Even before I really came out (or tried to in high school) I knew that people knew. In fact, my close friends that I told weren’t the least bit surprised. Because some people fit into the stereotypes of what kids understand to be gay or straight (and this is an issue in and of itself, at which I’ll address some other time). People who didn’t know me well thought I was straight because I was blonde and pretty and feminine. The people who knew me knew I was gay because they understood who I was and not what I appeared to be. For those few friends who stuck around and were understanding and accepting at a very young age, I am grateful. But I had my moment in the ring of rainbow fire, don’t worry.

Kids have this really fantastic way of learning that people are only ever to be categorized into labels and filed away neatly. You are gay or you are straight. You are a jock or you are a nerd. Kids naturally do this because they’re just trying to wrap their little brains around the world, but that doesn’t make it okay. It means some parents out there neglected to tell them and enforce the fact that just because you don’t understand someone does not mean you can ever facilitate the kind of environment where they will feel unaccepted and like “the other”– that is the shit that adult breakdowns are made of.

And when you grow up like we do, whether you are even conscious of it or not, you walk around with a little part of you that is always in hiding. At first it’s subconsciously from yourself, and then it’s very consciously from other people.

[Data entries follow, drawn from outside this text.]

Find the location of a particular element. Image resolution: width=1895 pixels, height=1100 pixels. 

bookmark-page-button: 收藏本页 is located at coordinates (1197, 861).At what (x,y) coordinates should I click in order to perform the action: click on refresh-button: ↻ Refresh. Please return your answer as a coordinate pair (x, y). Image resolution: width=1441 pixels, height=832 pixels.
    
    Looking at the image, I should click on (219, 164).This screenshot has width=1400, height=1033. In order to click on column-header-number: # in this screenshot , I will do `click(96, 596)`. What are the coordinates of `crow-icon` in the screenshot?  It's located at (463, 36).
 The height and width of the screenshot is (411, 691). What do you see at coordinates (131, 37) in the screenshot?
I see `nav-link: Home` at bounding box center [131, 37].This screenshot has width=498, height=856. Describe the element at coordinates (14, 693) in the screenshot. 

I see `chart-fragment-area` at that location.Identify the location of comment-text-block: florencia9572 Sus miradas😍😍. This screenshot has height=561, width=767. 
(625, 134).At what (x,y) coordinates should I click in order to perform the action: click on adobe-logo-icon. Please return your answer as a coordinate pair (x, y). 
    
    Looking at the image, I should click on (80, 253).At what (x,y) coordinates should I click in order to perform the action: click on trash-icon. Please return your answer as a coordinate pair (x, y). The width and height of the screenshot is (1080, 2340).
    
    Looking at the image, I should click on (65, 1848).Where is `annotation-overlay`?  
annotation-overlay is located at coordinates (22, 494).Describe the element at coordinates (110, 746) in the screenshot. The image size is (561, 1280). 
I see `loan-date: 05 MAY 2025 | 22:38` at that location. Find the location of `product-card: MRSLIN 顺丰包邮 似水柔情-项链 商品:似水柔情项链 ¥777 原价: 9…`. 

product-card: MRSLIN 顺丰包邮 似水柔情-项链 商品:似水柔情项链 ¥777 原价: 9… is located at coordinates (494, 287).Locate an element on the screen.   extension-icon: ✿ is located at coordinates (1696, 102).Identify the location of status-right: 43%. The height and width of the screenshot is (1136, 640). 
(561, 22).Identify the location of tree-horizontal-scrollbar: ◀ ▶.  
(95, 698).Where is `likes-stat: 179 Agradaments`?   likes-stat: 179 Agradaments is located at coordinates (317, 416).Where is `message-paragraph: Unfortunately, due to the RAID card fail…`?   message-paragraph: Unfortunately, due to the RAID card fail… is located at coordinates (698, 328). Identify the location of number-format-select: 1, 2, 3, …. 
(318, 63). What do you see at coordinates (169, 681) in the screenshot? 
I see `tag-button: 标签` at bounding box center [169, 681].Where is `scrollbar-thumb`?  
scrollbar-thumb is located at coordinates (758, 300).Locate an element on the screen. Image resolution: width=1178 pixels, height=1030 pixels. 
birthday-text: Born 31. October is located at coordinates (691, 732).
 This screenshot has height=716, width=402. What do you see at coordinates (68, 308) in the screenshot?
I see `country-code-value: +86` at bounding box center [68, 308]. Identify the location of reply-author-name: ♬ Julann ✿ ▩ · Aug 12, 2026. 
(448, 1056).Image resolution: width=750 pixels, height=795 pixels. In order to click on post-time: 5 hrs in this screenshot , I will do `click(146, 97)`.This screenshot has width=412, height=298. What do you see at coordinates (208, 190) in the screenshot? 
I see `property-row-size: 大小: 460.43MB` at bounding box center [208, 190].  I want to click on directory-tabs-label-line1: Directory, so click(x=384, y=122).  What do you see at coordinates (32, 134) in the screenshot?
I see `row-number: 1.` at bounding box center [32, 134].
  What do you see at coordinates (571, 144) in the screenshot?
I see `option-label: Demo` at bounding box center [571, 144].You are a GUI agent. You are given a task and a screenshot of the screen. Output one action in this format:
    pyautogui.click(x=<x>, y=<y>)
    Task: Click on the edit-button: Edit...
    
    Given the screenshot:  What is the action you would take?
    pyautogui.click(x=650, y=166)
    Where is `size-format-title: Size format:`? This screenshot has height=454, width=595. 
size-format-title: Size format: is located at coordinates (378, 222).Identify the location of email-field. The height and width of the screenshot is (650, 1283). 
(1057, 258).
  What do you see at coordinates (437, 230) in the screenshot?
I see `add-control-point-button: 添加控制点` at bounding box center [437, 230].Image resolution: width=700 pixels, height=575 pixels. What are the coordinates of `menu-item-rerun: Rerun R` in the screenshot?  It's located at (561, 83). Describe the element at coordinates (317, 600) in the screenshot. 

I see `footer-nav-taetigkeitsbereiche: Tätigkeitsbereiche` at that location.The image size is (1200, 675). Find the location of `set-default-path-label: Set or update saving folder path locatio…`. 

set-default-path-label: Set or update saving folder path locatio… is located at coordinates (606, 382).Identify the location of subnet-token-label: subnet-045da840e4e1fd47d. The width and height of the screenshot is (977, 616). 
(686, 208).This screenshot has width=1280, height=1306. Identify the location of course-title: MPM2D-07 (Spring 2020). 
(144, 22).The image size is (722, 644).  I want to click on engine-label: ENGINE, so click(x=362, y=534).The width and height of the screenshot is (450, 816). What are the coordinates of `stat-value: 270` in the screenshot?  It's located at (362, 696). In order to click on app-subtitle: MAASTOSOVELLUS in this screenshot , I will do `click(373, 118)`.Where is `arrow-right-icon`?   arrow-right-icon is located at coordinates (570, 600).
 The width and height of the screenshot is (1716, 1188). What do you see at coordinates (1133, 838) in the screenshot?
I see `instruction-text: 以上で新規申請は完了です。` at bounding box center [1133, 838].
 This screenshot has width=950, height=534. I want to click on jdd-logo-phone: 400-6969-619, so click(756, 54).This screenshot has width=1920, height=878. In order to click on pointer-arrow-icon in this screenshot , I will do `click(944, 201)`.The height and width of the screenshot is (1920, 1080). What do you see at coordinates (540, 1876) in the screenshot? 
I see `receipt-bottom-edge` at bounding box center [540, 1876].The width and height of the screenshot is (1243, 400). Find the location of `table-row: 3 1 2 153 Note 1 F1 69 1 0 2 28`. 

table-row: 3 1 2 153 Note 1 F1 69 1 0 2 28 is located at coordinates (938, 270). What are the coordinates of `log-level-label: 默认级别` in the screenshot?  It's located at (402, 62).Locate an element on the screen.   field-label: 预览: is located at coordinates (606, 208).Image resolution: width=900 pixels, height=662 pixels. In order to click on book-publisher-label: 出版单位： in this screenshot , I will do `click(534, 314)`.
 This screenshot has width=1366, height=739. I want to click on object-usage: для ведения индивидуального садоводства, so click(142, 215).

Because we’re taught that it’s wrong. It’s wrong to love someone. It’s wrong to be who you are. And we spend forever trying to cover these things up so we can be accepted and loved, and live happy lives. Until one day, when we realize that our own happiness can’t be taken from what other people think and feel, because that doesn’t affect us (literally).

And so when you grow up gay, you have an appreciation and an understanding for those who like to color their lives outside of the lines. You know, even if you aren’t aware, what it’s like to be an outsider. And there comes a time when you decide that you’d rather be happily outside than uncomfortably inside. And if you ask me, all the best people are on the outside anyway. You’re never alone for long, and if you are, it’s often just a matter of being in the wrong place, and while that can be literal, it’s more often metaphorical. Because the place where happiness resides is in complete self acceptance of whatever is, was and will be. And what you come to learn eventually is that you don’t need anybody else to get there, but the people who will end up meaning the most to you are the ones who meet you at the end.